» MATERIAL PROVIDED:
---*---

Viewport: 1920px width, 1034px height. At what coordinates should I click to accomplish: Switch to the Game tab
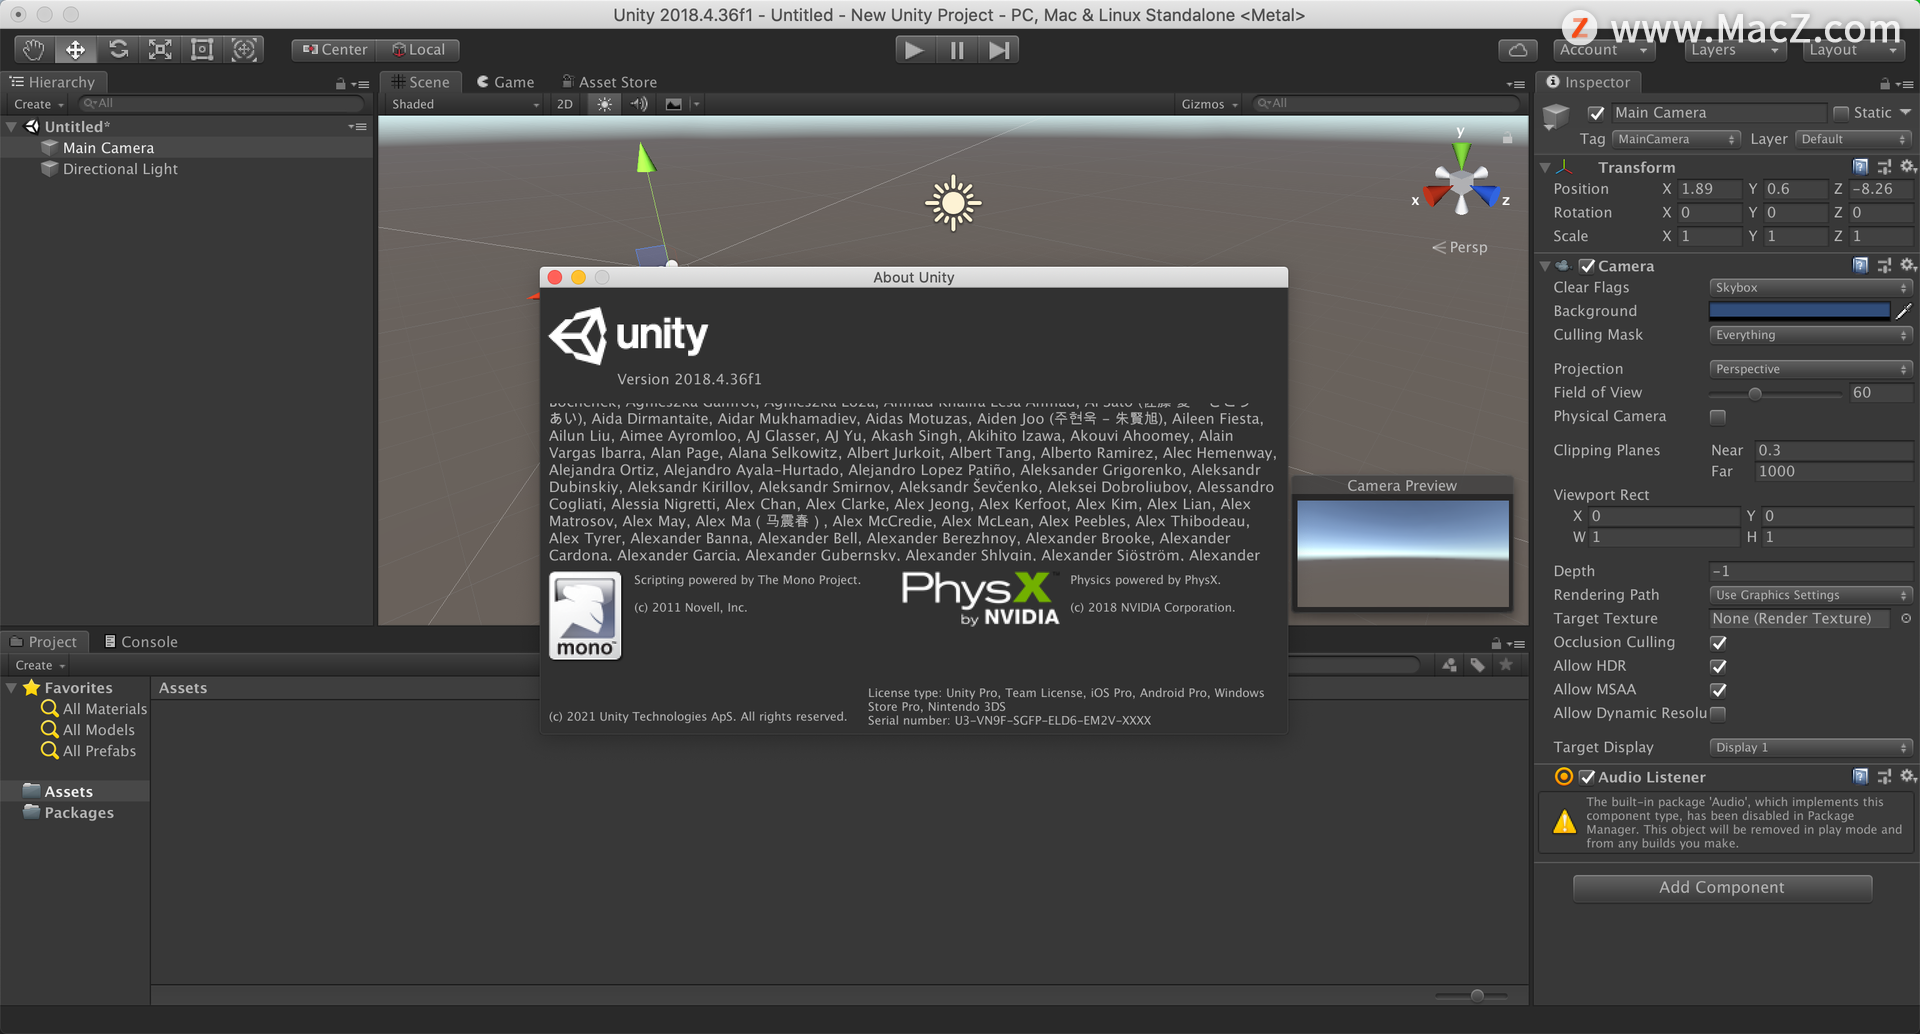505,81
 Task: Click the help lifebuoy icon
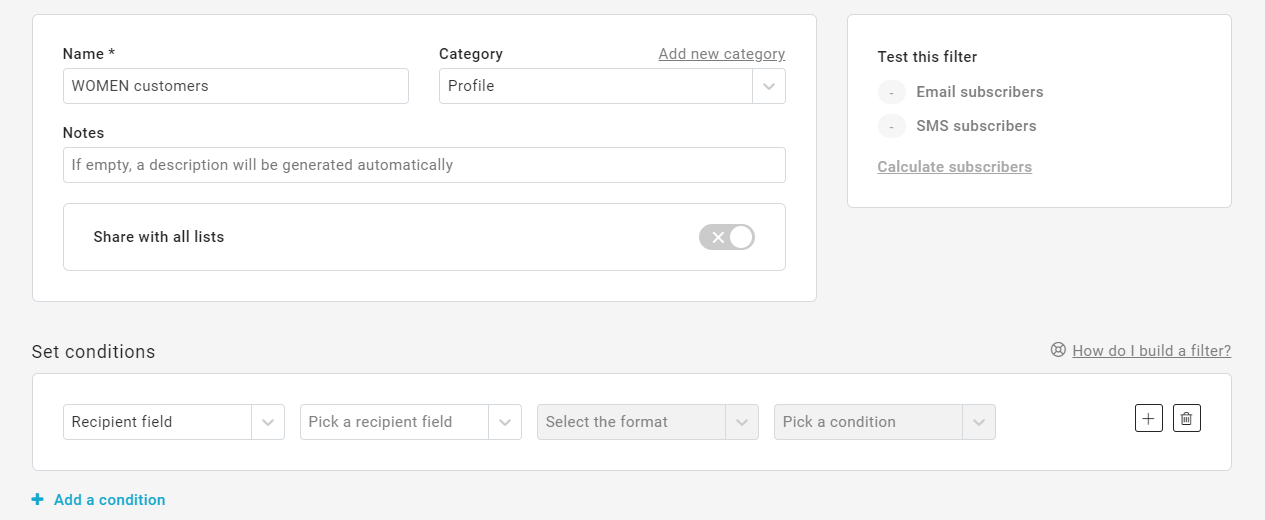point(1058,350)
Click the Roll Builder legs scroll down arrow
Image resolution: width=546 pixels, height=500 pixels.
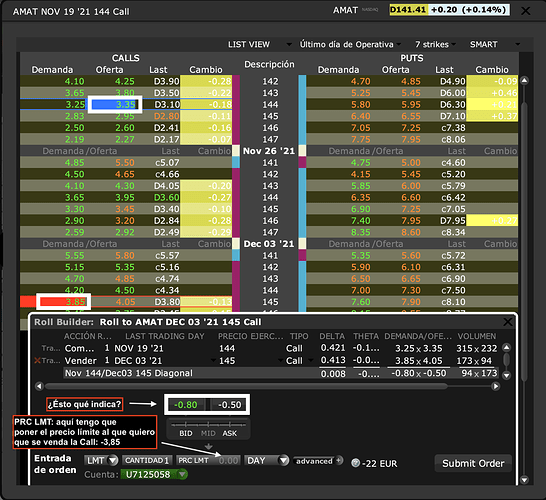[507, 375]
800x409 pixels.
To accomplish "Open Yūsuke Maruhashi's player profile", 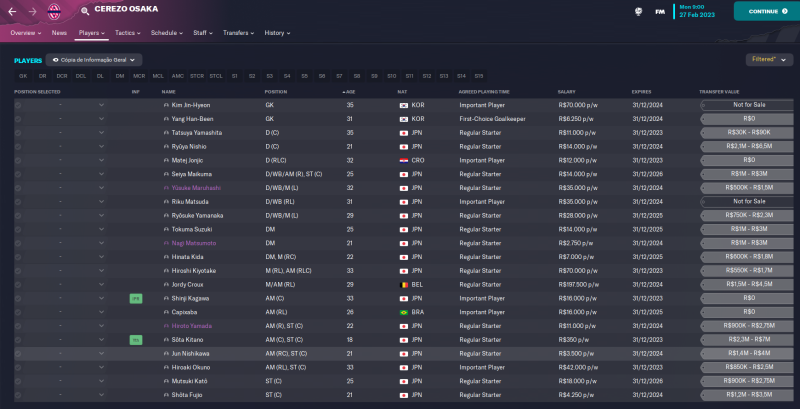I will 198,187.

---*---

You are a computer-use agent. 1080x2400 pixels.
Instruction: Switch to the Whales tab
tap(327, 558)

---*---

» EXERCISE: Pull out each line above that contains the string "height", and copy those lines.

» EXERCISE ANSWER:
Viewport: 1920px width, 1034px height. At what coordinates should I click to accomplish: Switch to the Game tab
Image resolution: width=546 pixels, height=500 pixels.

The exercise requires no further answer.